Grantees like the Association for Civil Rights in Israel (ACRI), Physicians for Human Rights Israel, Adalah — The Legal Center for Arab Minority Rights in Israel, and Zazim — Community Action have protested these measures warning that they may lead to irreversible harm to Israel’s democracy.
Today, ACRI and Adalah won a huge victory. The Supreme Court issued a temporary injunction that requires the state and the Shin Bet to form a committee to monitor the implementation of the emergency regulation. If the supervisory committee is not formed, the court will ban the implementation of cellphone surveillance.
History teaches us that democracy is at its most fragile during times of emergency.
In the fight to contain COVID-19, it may be necessary to take some drastic steps, including some which come at the expense of our right to fee assembly. But we must be on high alert for any attempt to use emergency measures to subvert the rule of law or to trample on civil liberties.
As coronavirus spreads, it is revealing glaring inequalities and vulnerabilities in every society it affects. We know that people on the margins of society are the most at-risk, and that their ability to access care and information can be a matter of life or death for everyone. These same vulnerable populations are being hit the hardest.

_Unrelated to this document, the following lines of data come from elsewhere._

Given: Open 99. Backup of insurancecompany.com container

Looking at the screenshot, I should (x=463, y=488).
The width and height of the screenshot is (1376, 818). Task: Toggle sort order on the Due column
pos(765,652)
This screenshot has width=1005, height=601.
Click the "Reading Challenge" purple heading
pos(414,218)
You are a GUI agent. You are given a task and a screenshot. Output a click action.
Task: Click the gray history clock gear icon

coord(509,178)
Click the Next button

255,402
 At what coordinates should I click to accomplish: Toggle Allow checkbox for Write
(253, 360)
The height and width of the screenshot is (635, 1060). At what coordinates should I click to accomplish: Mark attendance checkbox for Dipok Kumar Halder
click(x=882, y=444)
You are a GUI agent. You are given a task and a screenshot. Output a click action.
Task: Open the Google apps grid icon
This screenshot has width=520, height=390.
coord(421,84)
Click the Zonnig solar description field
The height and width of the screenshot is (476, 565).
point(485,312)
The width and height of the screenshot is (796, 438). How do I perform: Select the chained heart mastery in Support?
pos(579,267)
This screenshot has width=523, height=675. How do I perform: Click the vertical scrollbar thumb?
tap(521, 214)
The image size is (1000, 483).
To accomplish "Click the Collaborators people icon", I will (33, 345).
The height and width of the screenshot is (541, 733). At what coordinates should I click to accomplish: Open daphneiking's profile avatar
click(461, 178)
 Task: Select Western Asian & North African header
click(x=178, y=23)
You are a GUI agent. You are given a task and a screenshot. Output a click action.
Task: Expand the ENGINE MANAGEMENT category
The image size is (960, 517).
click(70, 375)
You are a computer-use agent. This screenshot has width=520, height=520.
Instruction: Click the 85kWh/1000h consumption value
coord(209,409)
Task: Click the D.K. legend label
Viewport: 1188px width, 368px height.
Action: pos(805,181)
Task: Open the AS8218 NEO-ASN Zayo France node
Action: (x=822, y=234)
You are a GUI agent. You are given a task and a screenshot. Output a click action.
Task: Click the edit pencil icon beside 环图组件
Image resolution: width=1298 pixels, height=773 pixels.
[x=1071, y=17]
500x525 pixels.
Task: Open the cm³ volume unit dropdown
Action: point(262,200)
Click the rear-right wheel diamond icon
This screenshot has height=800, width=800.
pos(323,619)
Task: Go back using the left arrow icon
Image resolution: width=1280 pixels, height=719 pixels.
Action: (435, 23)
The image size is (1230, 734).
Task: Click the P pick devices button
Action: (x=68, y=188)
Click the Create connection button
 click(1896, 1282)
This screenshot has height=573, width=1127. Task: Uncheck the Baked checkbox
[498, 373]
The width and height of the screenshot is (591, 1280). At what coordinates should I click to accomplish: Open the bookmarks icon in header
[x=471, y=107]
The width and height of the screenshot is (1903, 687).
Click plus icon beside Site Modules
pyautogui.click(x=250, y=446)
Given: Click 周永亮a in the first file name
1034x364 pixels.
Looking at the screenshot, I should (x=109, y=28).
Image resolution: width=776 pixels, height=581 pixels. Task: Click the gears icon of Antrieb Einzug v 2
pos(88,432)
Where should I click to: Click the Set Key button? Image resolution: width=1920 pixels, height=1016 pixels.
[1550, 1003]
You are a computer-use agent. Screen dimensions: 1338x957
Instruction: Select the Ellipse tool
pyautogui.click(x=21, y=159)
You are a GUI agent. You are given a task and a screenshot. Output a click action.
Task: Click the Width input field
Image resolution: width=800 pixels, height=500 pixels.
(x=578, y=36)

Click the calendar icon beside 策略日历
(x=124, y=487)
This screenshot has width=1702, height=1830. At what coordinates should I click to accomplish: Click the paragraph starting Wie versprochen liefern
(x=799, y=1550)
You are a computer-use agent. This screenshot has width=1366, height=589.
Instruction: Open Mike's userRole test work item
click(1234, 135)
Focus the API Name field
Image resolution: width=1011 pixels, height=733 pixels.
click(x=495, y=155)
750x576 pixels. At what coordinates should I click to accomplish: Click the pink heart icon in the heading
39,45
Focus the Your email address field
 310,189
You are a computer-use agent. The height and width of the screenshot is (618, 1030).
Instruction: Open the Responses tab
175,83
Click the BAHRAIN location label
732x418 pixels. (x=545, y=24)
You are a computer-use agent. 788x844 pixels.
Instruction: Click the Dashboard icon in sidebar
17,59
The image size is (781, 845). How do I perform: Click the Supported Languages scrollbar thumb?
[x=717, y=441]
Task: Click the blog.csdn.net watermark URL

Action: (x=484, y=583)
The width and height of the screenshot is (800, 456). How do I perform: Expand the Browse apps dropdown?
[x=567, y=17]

That is why the work of Israel’s civil society — and of the New Israel Fund — is so vital right now.
NIF grantees are working to ensure that everyone in Israel has access to vital health services and public health information. Our grantees are working to ensure that no family is evicted from their home or shut off from vital services because they can’t afford them as a result of this pandemic.
As always, the New Israel Fund will continue to stand with all Israelis fighting for a more just and more equal country. That is especially true now.
I know that these are terribly difficult and uncertain times. But as I’ve said to you before, these are the times NIF was built for.
As I’ve gone about the work of leading NIF through very challenging times, I have taken solace in the fact that I know we are all standing together. We are standing shoulder to shoulder with our fellow progressives around the world in defense of our vision and values even – especially – during these difficult days.
We will continue to take care of each other and send our love and support to our siblings in Israel who are working to make their country safe, healthy, and just. Thank you all for your support for NIF.